_FUENTE_.
Copa de la Uefa 2000/2001. Después de ganar 4-1 al Girondins en Vallecas, el Rayo viajó a Burdeos a sentenciar la eliminatoria.
Admito que no estuvo bien pero, ¿qué iba a hacer? Aquel cabrón me estaba tangando y yo no tenía muchas opciones de hacérselo pagar.
Siempre fui un tipo metódico. A veces obsesivamente metódico. Aún me pasa. Me sigue gustando llegar pronto a los estadios. Y más si el partido tiene su miga. Por eso aquella tarde me pareció que el autobús de la prensa salía demasiado tarde del hotel, y opté por adelantarme y tomar un taxi antes. “En Juego” empezaba pronto, y en lo que llegaba, me acreditaba y montaba la línea iba a tener para un rato.
No sé por qué en Burdeos casi todos los taxis eran Mercedes, y el mío no fue una excepción. Bon Jour, al Chaban-Delmas, se il vous plaît. El taxista debía de estar aún jodido por el 4-1 de la ida, o me vio cara de primo, porque fue poner el motor en marcha y empezar a darme vueltas por los arrabales de la ciudad. Después de un rato vislumbré las torretas de iluminación del estadio, pero nunca nos acercábamos a ellas. Primero aparecían a mi derecha, sobre las copas de unos álamos; luego, de frente, entre algunos bloques de anodinos apartamentos de hormigón; y más tarde, detrás, al otro lado del río. Y nunca llegábamos. Le intenté hacer saber que el lugar más corto entre dos puntos era la línea recta, pero nada. Era cristalino. Ese capullo se estaba pagando la hipoteca con mi carrera, así que tras hacer un rápido estudio de viabilidad de todas las venganzas a mi alcance, desenfundé mi bic azul y procedí a decorar la impecable tapicería blanca de cuero de su Mercedes. Con cada giro al lugar equivocado se la adornaba discretamente con algún trazo grueso de esos que luego te lleva un rato borrar.

_MATERIAL APORTADO_.

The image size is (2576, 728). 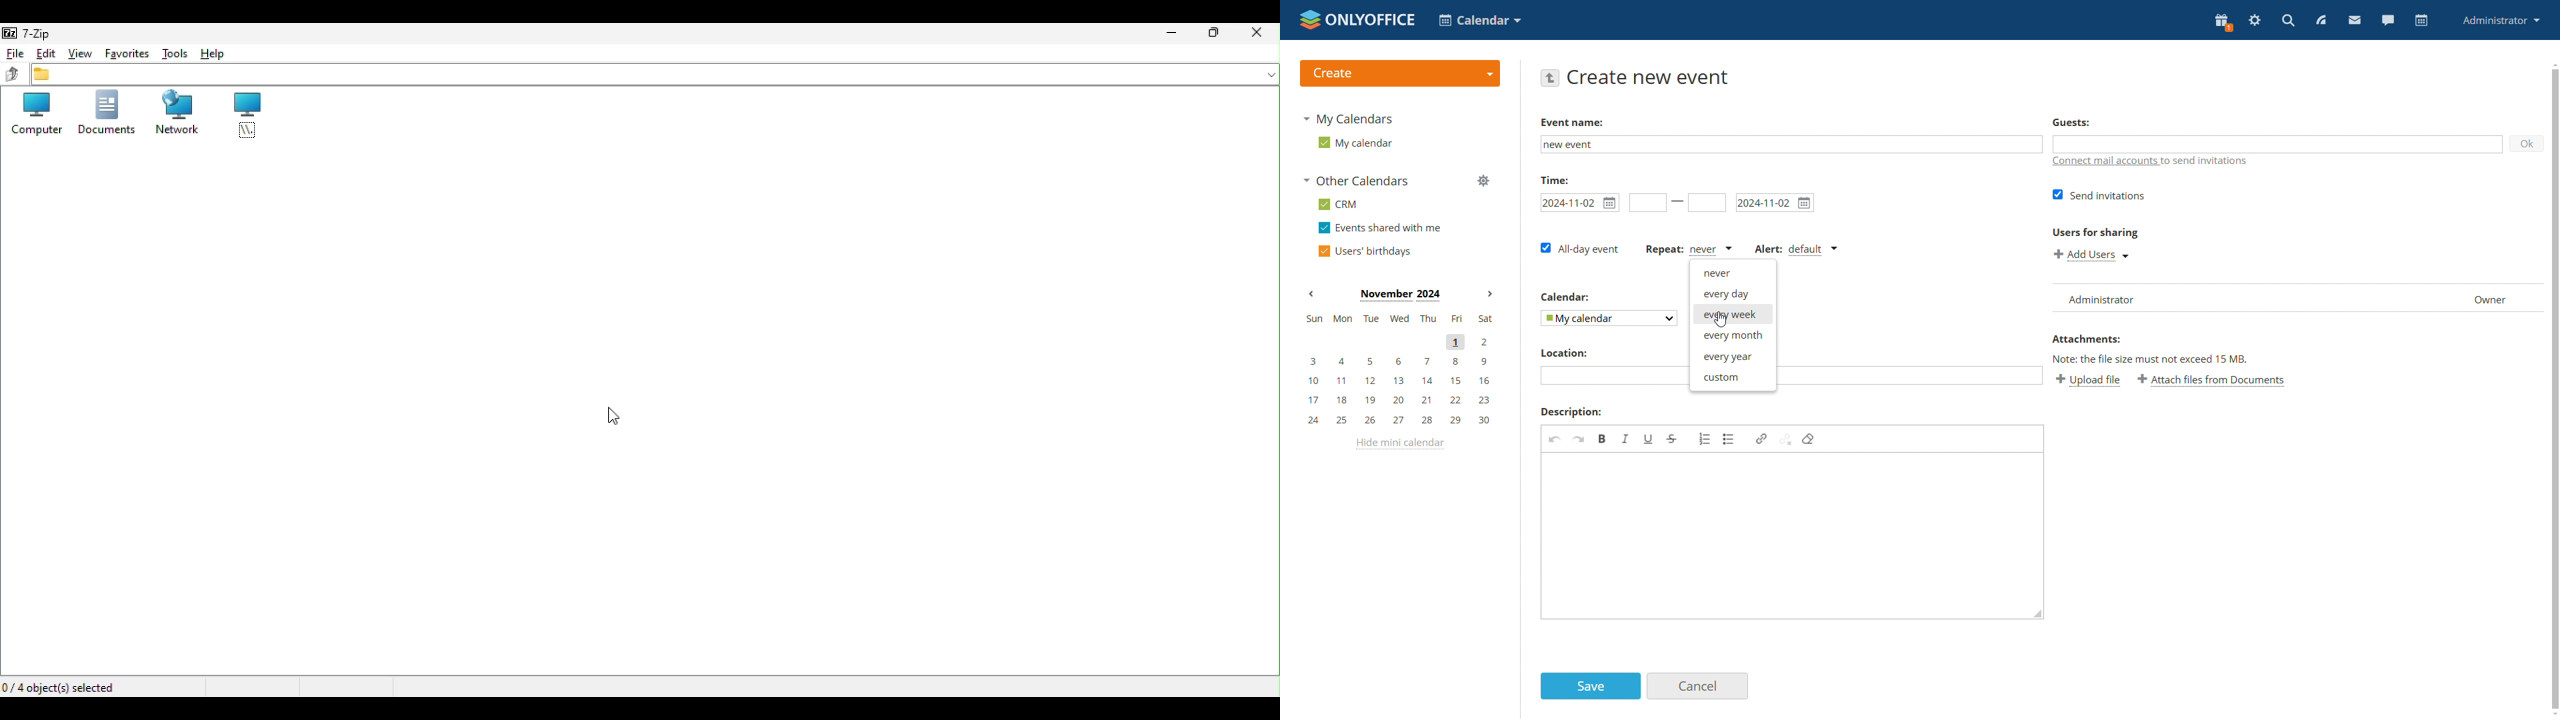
--
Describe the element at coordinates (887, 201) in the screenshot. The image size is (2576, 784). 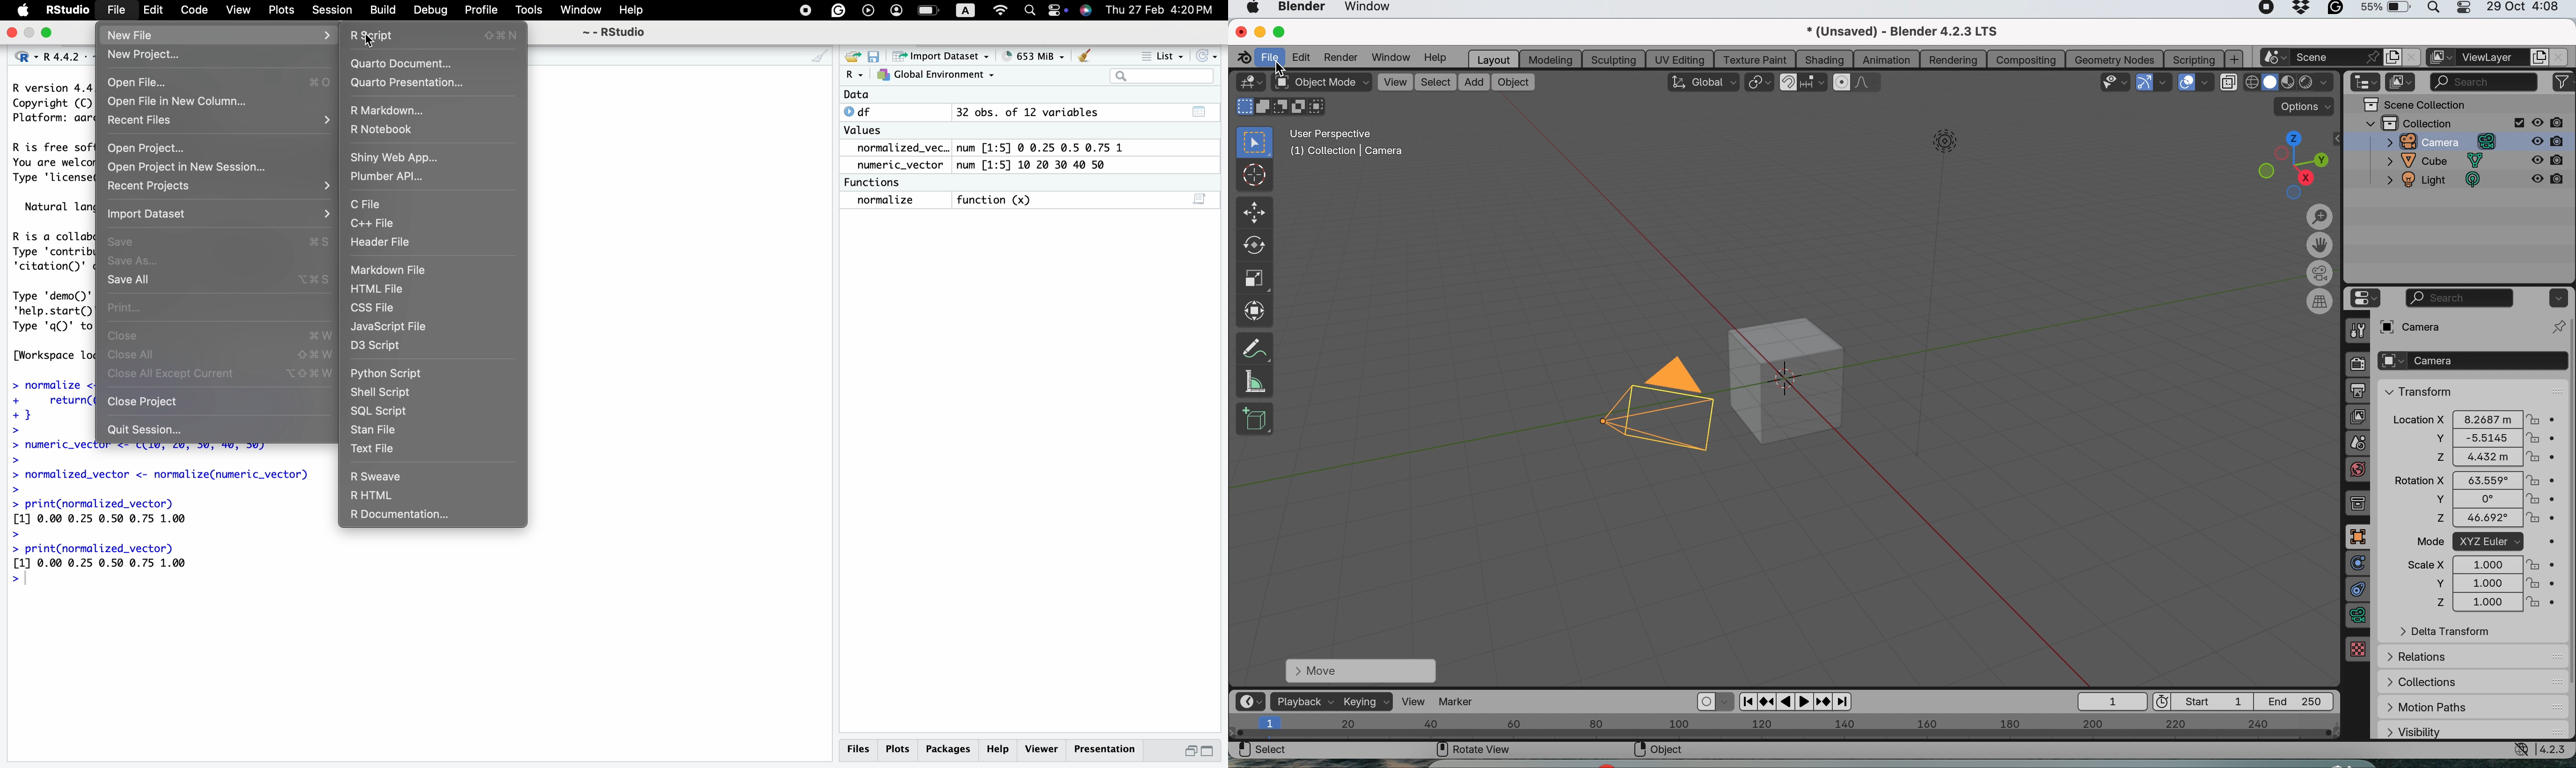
...
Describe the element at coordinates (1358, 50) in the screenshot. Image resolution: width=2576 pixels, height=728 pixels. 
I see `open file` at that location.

_INSTRUCCIONES_.
a: Enumera todas las posiciones en las que, según el relato del taxi, aparecían las torretas de iluminación del estadio.
b: Por favor, escribe lo que sigue en el relato del taxi a partir de su última oración.

_RESULTADOS POR TAREA_.
a:
- A la derecha, sobre las copas de unos álamos
- De frente, entre algunos bloques de anodinos apartamentos de hormigón
- Detrás, al otro lado del río

b:
La carrera me salió por un pico, pero no sé si le compensó. Ni a mí. No me siento orgulloso de aquello, pero es lo que hay. Yo era más joven y estaba loco por contarle a Madrid cómo el Rayo estaba a punto de hacerle doblar la rodilla a otro gigante.
Aquel Girondins era como el PSG de ahora. Iba líder de la Ligue 1, y tenía en sus filas a Dugarry y Pauleta. En Vallecas plantaron cara, dieron tres palos, pero el Rayo les vacunó con cuatro chicharros.
Cuenta la leyenda que en las noches de cada 15 de febrero, si te cuelas en el estadio sin que nadie te vea, aún puedes oír la vibración de la zancadas de Poschner corriendo de área a área, y la voz desgarrada de Ramón de Quintana cantando gol como se cantan los goles que abren una remontada. Dicen que si te fijas, se te puede aparecer el espíritu de Quevedo y que sentirás el aguijoneo incesante de Bolic. Y que si agarras un balón y le pegas al arco de la calle Payaso Fofó, la clavas en la red como lo hizo Míchel. Y, por supuesto, que si te sientas en la grada, la sentirás temblar, y no podrás evitar levantarte para ondear tu bufanda, aunque pases frío. Los estadios tienen memoria y hablan si se les escucha.
El caso es que el Rayo llegaba con el trabajo medio hecho a Burdeos y olía a encerrona. De un lado, treinta mil hinchas bordeleses. Del otro, quinientos valientes que pocas veces en su vida habrán amortizado tan bien 1.400 kilómetros de vigilia en la carretera. Los astros estaban de su lado. Al poco de empezar Quevedo se inventó un espacio para que Bolo corriera. Rame abandonó el arco. O pasa Bolo o pasa el balón, debió de pensar. Pasó el balón. Bolo cayó de bruces un metro fuera del área. Penalti, expulsión y gol de Luis Cembranos, que se estrenaba en Europa. Luego Mingo le puso emoción a la cosa marcando en plancha en la portería equivocada, pero enseguida Roche, aquel central que pasó por el Valencia, pateó al aire y se la puso botando a Bolo, que no tembló para cerrar la cuenta. Otro gigante a la lona.
En el hall del hotel había una tele que repetía los goles cada poco. Jugadores y periodistas andábamos juntos, desparramados por los sillones. El Rayo estaba en cuartos pero nadie descorchó el champán. Ganar ya parecía la consecuencia lógica de una temporada impecable. Bolo estaba a mi lado, y miraba de reojo su gol como si lo hubiera marcado en su jardín: con recato, sin agrandarse, como si el tanto que le hiciera perder el control aún estuviera por llegar.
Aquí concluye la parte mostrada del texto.